_TRY IT:_ Through the end of the data below, output every line exactly, beginning with the line that contains "Go to the Comment Search tab".
════════════════════
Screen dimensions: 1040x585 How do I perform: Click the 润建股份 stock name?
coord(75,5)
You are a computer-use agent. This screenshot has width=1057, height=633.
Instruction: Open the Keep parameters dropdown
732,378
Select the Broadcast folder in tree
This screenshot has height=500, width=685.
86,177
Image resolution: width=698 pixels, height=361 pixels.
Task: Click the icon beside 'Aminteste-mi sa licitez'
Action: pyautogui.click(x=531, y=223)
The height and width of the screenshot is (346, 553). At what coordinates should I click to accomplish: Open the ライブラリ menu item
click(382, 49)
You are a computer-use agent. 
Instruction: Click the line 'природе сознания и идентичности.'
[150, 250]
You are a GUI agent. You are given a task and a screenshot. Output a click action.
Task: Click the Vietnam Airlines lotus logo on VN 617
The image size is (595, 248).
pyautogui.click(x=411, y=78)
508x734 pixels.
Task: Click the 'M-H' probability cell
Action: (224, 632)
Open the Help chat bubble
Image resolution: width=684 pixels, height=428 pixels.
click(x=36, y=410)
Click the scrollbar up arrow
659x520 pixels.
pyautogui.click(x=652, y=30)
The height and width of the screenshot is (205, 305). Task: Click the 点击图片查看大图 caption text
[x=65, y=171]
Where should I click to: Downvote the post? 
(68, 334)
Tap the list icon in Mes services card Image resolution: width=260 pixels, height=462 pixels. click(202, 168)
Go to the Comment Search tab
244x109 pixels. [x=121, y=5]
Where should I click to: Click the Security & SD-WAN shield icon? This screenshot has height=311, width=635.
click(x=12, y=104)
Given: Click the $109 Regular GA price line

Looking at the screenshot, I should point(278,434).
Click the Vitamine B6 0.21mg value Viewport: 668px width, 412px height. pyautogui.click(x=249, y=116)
════════════════════
_RESPONSE TO THIS TASK:_
Go to the Comment Search tab
244x109 pixels. [x=121, y=5]
Where should I click to: Click the Security & SD-WAN shield icon? This screenshot has height=311, width=635.
click(x=12, y=104)
Given: Click the $109 Regular GA price line

Looking at the screenshot, I should point(278,434).
Click the Vitamine B6 0.21mg value Viewport: 668px width, 412px height. pyautogui.click(x=249, y=116)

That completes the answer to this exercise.